» **TEXT EXCERPT**:
★ ★ ★ ★ ★

# Baling stalks this fall...



## downtownjr (Apr 8, 2008)

if everyone is planting row crops in place of hay this year as many report, thinking I need to talk a few folks into letting me bale their stalks. Because there needs to be something out there to add to the rations for the cattle to make it bit more cost effective...and no straw left for bedding, so stalks again.

What do you guys think...


----------



## swmnhay (Jun 13, 2008)

Yep Jim,More and more stalks being baled around here.Alot of bedding.Some are blending it in with hay in the ration either toning down good hay or they are using distillers grain and don't need any protien just a little scratch in rumen.

I say its hard to beat alfalfa in the ration myself.

I will bet anyone $100 that there will be a shortage of alfalfa hay a yr from now.Almost every person I've talked to is cutting back on alfalfa acres.


----------



## barnrope (Mar 22, 2010)

I put up about 250 5x6 bales last fall for myself. The way things are going I'll likely double that next fall. I have had a lot of requests to buy corn stalk bales lately.


----------



## scrapiron (Mar 10, 2010)

This fall I plan to bale some stalks after I pick a small field of corn. NEVER baled stalks before. Have a M&W baler, do I need to mow them with the disc mower,seems that would work but hard on the pickup, or use the bushhog on them before raking? This is 160 day tropical flint corn grows 9ft tall on our sand, huge ears & kernels, will be used for grits,corn meal and corn flour. Cows will get the corn that is not good enough to grind on the stones.

scrapiron


----------



## jpritchett (Sep 22, 2009)

★ ★ ★ ★ ★

» **STORED RECORDS**:
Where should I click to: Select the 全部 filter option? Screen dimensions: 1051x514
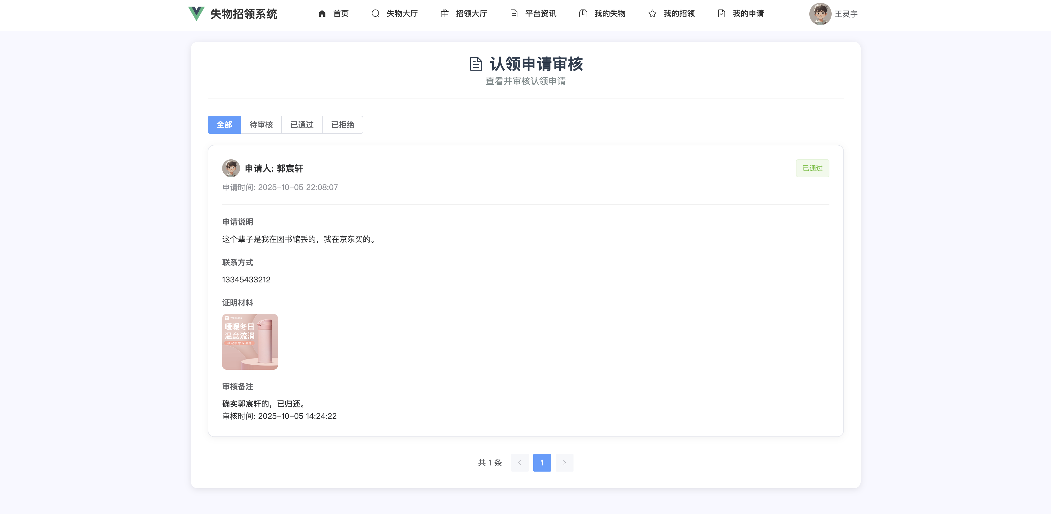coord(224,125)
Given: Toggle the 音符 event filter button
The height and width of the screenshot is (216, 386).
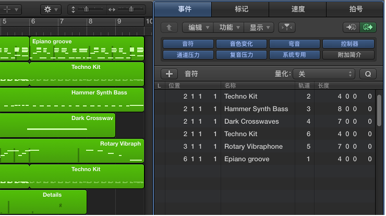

★ ★ ★ ★ ★

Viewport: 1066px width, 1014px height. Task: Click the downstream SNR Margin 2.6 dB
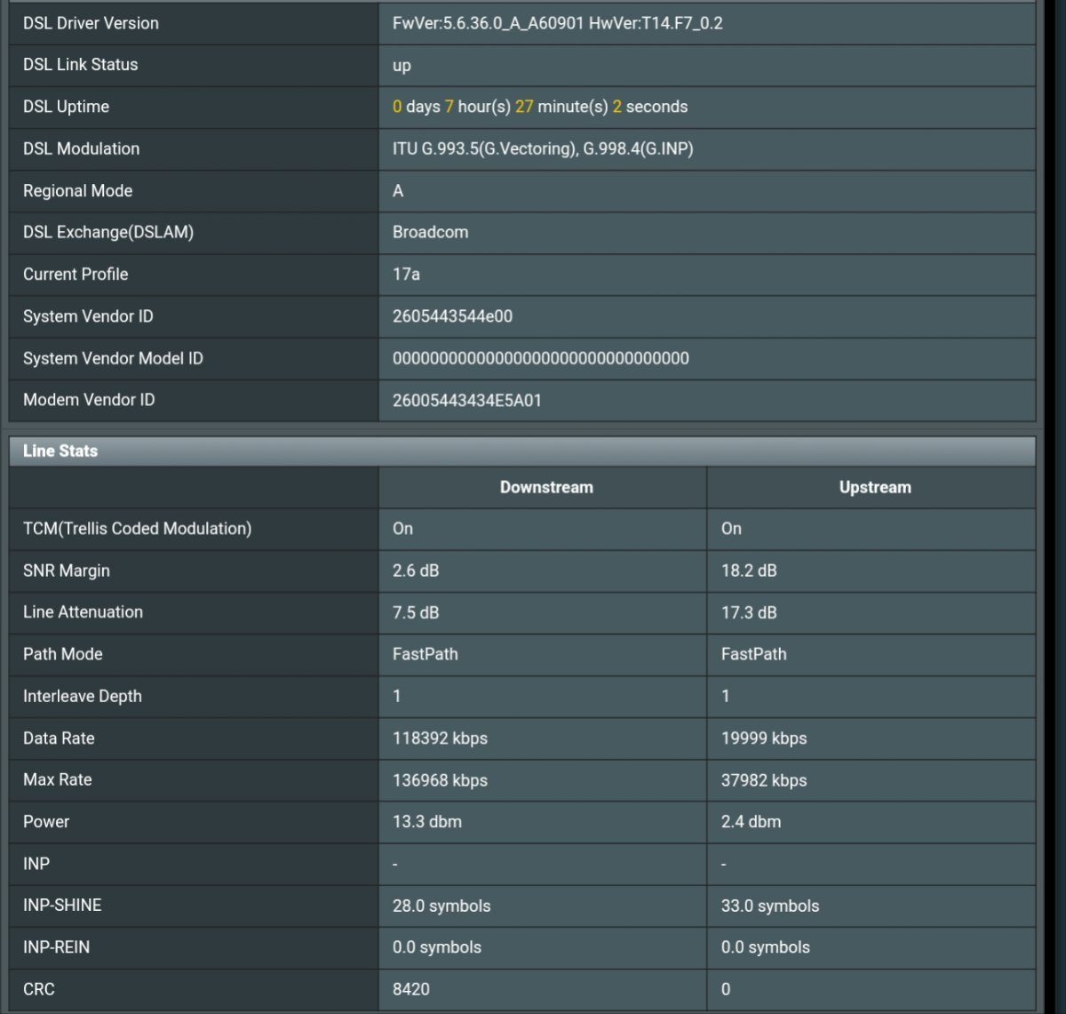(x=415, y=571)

★ ★ ★ ★ ★

» **SET EXERCISE**:
Please resume the forum thread above on baling corn stalks, picking up right where it stops.

» **ANSWER TO THE PROBLEM**:
scrapiron said:


> This fall I plan to bale some stalks after I pick a small field of corn. NEVER baled stalks before. Have a M&W baler, do I need to mow them with the disc mower,seems that would work but hard on the pickup, or use the bushhog on them before raking? This is 160 day tropical flint corn grows 9ft tall on our sand, huge ears & kernels, will be used for grits,corn meal and corn flour. Cows will get the corn that is not good enough to grind on the stones.
> 
> scrapiron


I have seen alot of guys use there disc mower to put them in a windrow. And then bale it so they dont knock out any teeth in there baler. We tried it with are JD 4995 discmower but it just didnt work for us. It slowed us down. So we just ran are Rowse Rake and raked windrows and put new teeth in are balers. It doesnt take long to put teeth in your baler. Alot of guys i see dragging a tire to knock down the two rows of stalks. But your gonna have to bale the same way you rake it so you do not knock out all your pickup teeth.


----------



## mlappin (Jun 25, 2009)

We run our flail type stalk chopper over the whole field, rake it all, then bale.


----------



## swmnhay (Jun 13, 2008)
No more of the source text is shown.